──────── Quoted passage ────────

1. Parsing Microformats

    ...any way you like

    Ryan King Engineer Technorati
  2. http://theryanking.com/presentations/2007/www2007-microformats-parsing/
  3. Scope

    Two Kinds of Microformats

    compound vs. elemental microformats

  4. Parsing?

  5. Overlaid Trees

    
          <>
            <>
              <>
                <>...</>
              </>
            </>
          </>
        
  6. General Rules

  7. fragment identifiers

  8. root class names

  9. properties

  10. cardinality

  11. sub-properties

    
          <p class="vcard">
            <span class="fn n">
              <span class="given-name">Ryan</span>
              <span class="family-name">King</span>
            </span>
          </p>
        
  12. Extracting Properties

  13. text

    
          <span class="vcard">
            <span class="fn n">
              <span class="given-name">Ryan</span>
              <span class="family-name">King</span>
            </span>
          </span>
        

    This hCard's fn is "Ryan King".

────────

Required work: List every distinct class name that appears in the HTML markup samples in the microformats parsing slides.

──────── Raw data ────────

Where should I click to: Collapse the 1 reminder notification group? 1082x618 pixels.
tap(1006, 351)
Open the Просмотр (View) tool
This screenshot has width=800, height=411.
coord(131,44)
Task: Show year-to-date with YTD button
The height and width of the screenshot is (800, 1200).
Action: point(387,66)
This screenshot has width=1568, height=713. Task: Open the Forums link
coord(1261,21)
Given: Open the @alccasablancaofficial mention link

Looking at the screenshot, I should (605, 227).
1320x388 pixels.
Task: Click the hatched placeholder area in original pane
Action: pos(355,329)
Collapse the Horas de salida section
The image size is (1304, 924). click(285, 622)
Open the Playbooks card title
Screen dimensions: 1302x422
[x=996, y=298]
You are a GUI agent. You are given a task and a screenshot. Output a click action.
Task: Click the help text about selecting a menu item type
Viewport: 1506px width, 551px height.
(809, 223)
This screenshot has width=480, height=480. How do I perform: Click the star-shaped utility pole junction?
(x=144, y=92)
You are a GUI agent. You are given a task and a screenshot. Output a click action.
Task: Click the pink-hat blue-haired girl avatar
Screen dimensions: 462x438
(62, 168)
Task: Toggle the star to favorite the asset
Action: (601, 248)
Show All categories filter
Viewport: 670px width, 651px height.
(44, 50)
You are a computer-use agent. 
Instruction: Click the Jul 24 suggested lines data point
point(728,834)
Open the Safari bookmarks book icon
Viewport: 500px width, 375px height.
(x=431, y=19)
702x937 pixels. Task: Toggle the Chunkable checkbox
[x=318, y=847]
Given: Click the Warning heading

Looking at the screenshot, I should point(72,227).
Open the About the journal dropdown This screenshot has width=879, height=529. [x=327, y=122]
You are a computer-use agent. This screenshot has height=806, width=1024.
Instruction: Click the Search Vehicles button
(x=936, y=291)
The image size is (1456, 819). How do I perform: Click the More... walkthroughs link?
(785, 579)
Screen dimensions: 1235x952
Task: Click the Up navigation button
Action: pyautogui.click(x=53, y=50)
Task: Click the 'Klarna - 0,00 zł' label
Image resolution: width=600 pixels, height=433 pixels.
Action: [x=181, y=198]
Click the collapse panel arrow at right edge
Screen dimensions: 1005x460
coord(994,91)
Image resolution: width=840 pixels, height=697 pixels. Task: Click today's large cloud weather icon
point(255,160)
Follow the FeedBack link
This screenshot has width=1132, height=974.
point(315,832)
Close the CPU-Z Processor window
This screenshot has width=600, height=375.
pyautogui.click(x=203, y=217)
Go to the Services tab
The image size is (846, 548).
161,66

────────

Solution below: vcard, fn, n, given-name, family-name